Lakes on Saturn’s giant moon Titan can stratify and overturn, scientists say, much like lakes on Earth. They may also be able to produce giant gas eruptions akin to popping the cork on an enormous bottle of Champagne.
Stratification occurs when lakes form layers of different density. On Earth, this most commonly occurs when summer sun heats up the top layer of the lake, causing it to expand and literally float on top of the cooler water below — a process that is most common in temperate zones such at the US, Europe, and parts of Australia.
The same process can also occur when saltwater intrudes beneath fresh water, as sometimes occurs in caves in Mexico.
“It’s a very sharp boundary,” says Jordan Steckloff, a planetary scientist with the Planetary Science Institute who works out of Whitmore Lake, Michigan.
“If you’ve ever dived into a lake past maybe 10 to 20 feet down, it gets very cold,” he says. “That’s because you’ve passed through this layer of stratification from the warm water above to the cold water below.”
Overturning occurs when something, such as autumn cooling, reduces the density of the top layer until eventually it no longer floats, and the top and bottom layers mix. On Earth this helps cycle nutrients between the surface and the depths and is a crucial aspect of temperate-zone lake ecosystems.
Titan is both vastly different and amazingly similar.
It is different because its surface is a frigid minus 183 degrees Celsius and its lakes are made of methane and ethane like giant ponds of liquified natural gas, some of which – especially the methane – evaporates into the atmosphere to form clouds and fall back as rain.
But there is also dissolved nitrogen from Titan’s thick, nitrogen-rich atmosphere. And that, Steckloff says, turns out to be the interesting part.
Because liquid methane is less dense than liquid ethane, he says, it has long been assumed that methane-rich liquid would rise to the top of the lakes. But because it evaporates more readily than ethane, it wouldn’t accumulate there. Instead, the lake would be constantly mixing as the denser, methane-depleted liquid from the surface sinks back into the depths.
But, he says, that ignored the effect of the dissolved nitrogen.
Nitrogen, he says, dissolves much more readily in methane than in ethane. And it is heavy—heavy enough that if there is enough dissolved nitrogen, such methane-nitrogen mixtures can actually be denser than ethane (with its lesser component of dissolved nitrogen).
This, he and colleagues calculated in a paper published in the Planetary Science Journal, means that Titan’s lakes can indeed stratify as the evaporation of methane from the surface also causes the surface liquid to lose nitrogen.
The result is that there can be a buoyant, nitrogen-depleted layer dominated by ethane floating on top of a nitrogen-rich layer higher in methane.
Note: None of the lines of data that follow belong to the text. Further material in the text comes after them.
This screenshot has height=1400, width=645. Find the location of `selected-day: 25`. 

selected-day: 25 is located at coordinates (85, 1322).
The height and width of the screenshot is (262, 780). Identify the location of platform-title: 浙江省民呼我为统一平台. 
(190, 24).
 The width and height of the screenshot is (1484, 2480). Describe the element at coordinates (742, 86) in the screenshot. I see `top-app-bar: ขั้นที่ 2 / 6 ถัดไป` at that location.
Eventually, however, so much methane evaporates that the ethane-rich upper layer can sink, and the lake turns over, starting the process afresh.
The process, he adds, won’t work at Titan’s average temperature. That’s because the solubility of gases in liquids is highly dependent on temperature, and at of minus 183 degrees Celsius there isn’t enough dissolved nitrogen to make it happen.
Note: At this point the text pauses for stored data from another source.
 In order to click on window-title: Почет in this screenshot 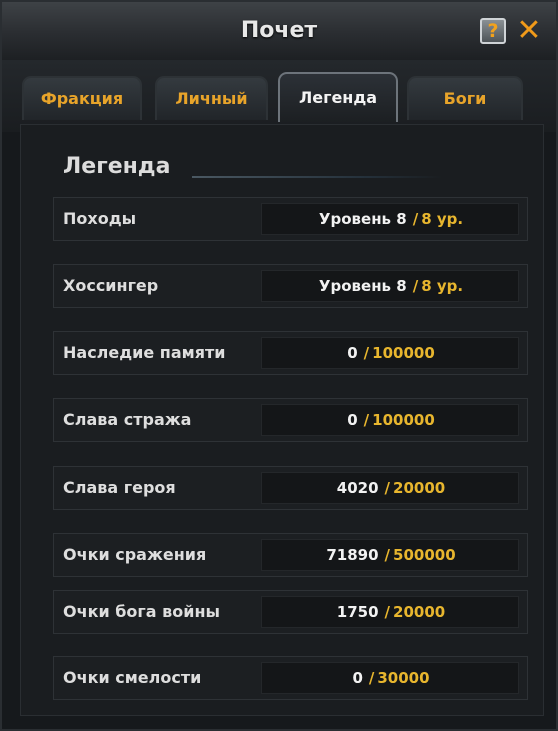, I will do `click(279, 30)`.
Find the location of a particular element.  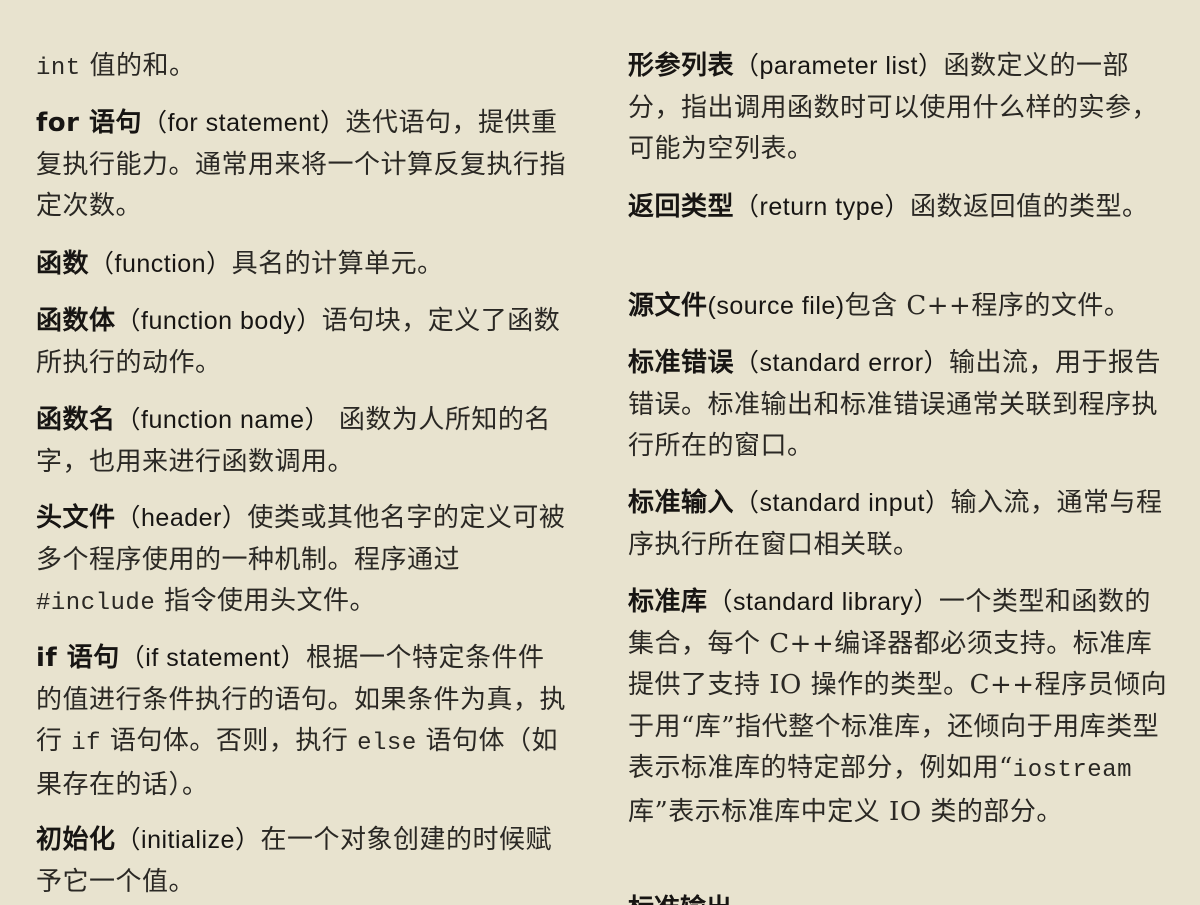

term-en: （header） is located at coordinates (182, 518).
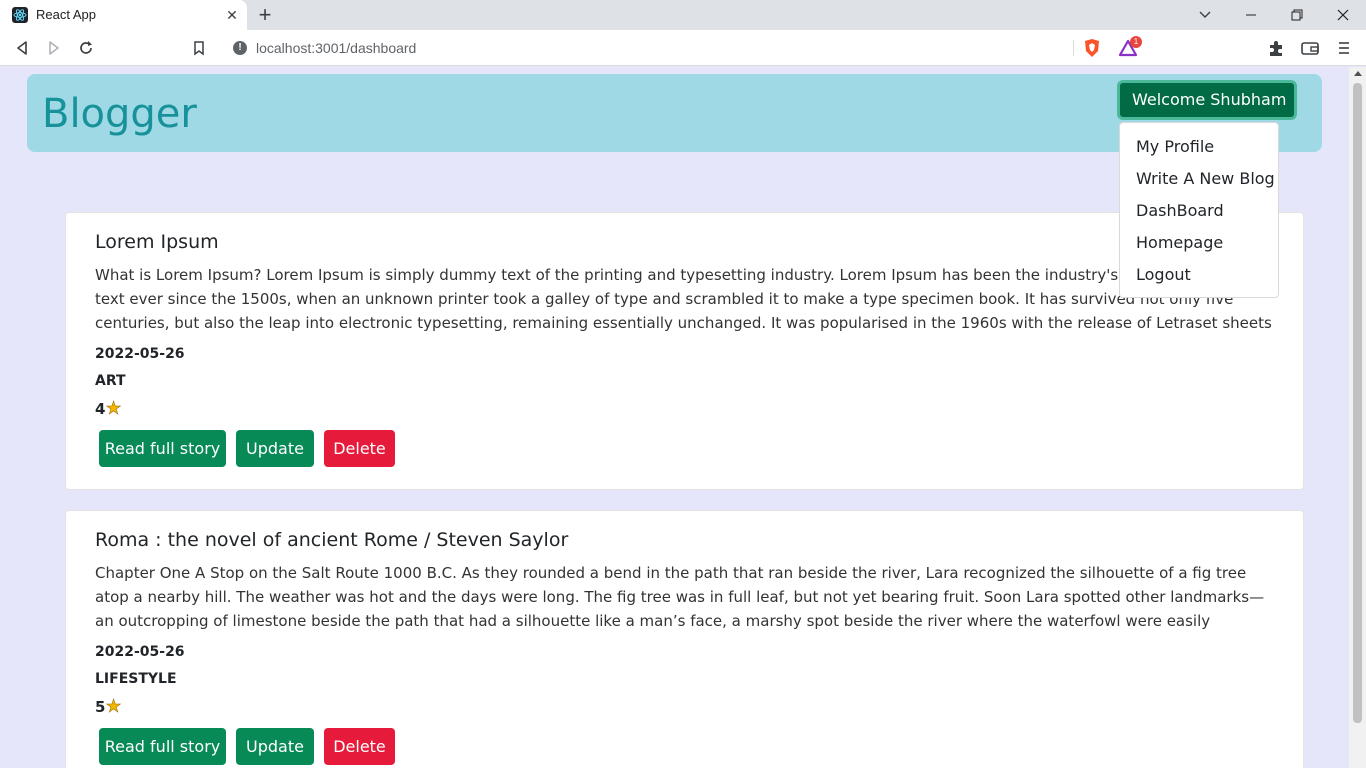 Image resolution: width=1366 pixels, height=768 pixels. Describe the element at coordinates (1343, 15) in the screenshot. I see `close-window-icon` at that location.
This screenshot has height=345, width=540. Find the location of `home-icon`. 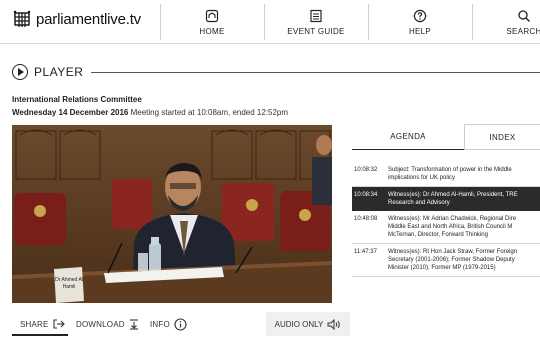

home-icon is located at coordinates (212, 16).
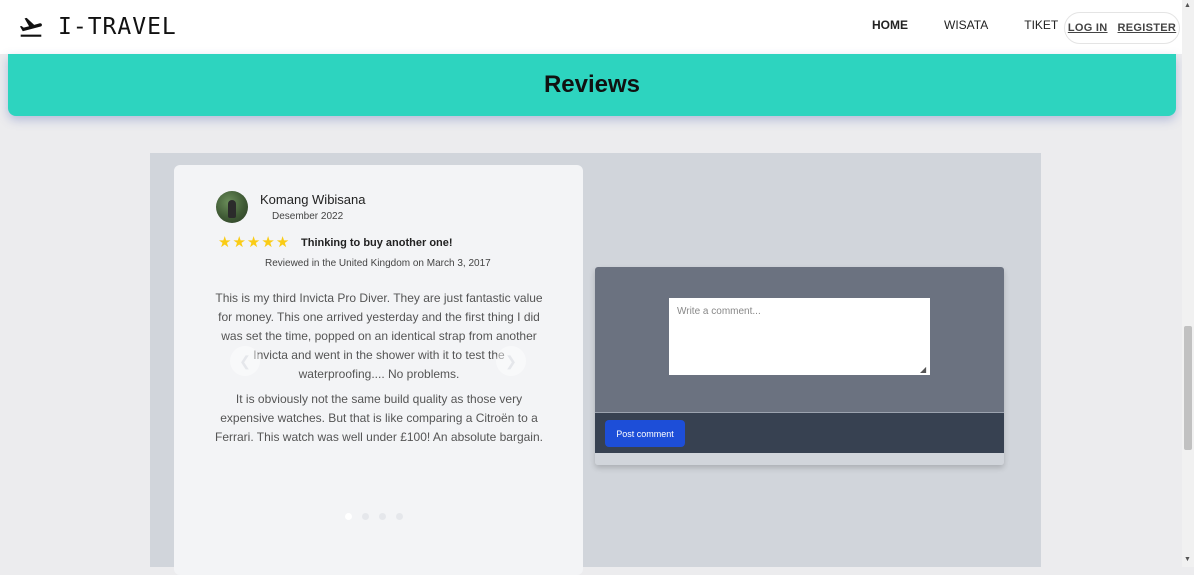 This screenshot has width=1194, height=575. I want to click on scroll-up-icon: ▲, so click(1188, 6).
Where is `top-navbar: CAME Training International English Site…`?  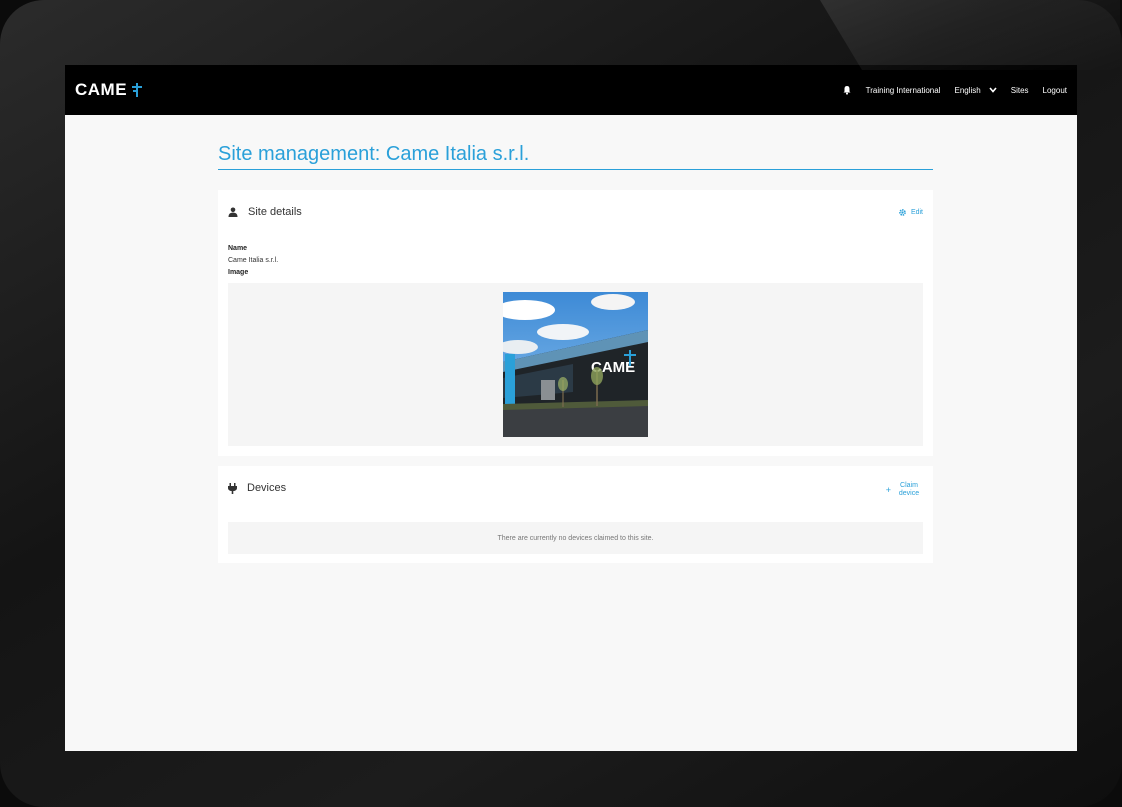
top-navbar: CAME Training International English Site… is located at coordinates (571, 90).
But if they are just slightly cooler, it does work. And it’s easy to envision a process that could chill them, ranging from evaporative cooling to seasonal variations.
A sedate overturn, however, isn’t the only thing that can happen. There could actually be quite a bit of nitrogen gas dissolved in the lower layer, and when the overturn occurs, it could fizz out – fast. “This is where we get to the idea of an exploding lake,” Steckloff says.
“This seems strange,” he adds, but a very similar process has been seen in Lake Nyos in Cameroon, where carbon dioxide from underwater volcanism can build up in the lake’s depths.
At some point something causes the lake to overturn, and all that carbon dioxide explodes out, like opening the top of a soda can after you’ve shaken it. (Not a good thing for people who happened to be nearby at the time.)
Nobody knows how strongly this might occur in Titan’s lakes. But, Steckloff says, in lab experiments designed to mimic Titan’s lakes it can sometimes be very abrupt – abrupt enough that one of the experiments literally blew its top and threw a temperature sensor into the air.
If such things occur in Titan’s larger lakes, they would indeed be spectacular to watch. But only if your billion-dollar rover is at a very safe distance.